Extracted data rows:
# # #
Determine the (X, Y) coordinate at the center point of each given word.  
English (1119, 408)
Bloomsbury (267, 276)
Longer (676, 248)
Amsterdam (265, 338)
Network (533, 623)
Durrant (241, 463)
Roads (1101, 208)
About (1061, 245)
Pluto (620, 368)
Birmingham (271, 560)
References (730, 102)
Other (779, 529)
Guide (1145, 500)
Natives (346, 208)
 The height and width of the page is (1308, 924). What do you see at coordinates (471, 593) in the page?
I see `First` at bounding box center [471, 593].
# # #
◆ Given request
Copy every row above word for word, keeping the original line order.

◆ Answer to this task
Determine the (X, Y) coordinate at the center point of each given word.  
English (1119, 408)
Bloomsbury (267, 276)
Longer (676, 248)
Amsterdam (265, 338)
Network (533, 623)
Durrant (241, 463)
Roads (1101, 208)
About (1061, 245)
Pluto (620, 368)
Birmingham (271, 560)
References (730, 102)
Other (779, 529)
Guide (1145, 500)
Natives (346, 208)
 The height and width of the page is (1308, 924). What do you see at coordinates (471, 593) in the page?
I see `First` at bounding box center [471, 593].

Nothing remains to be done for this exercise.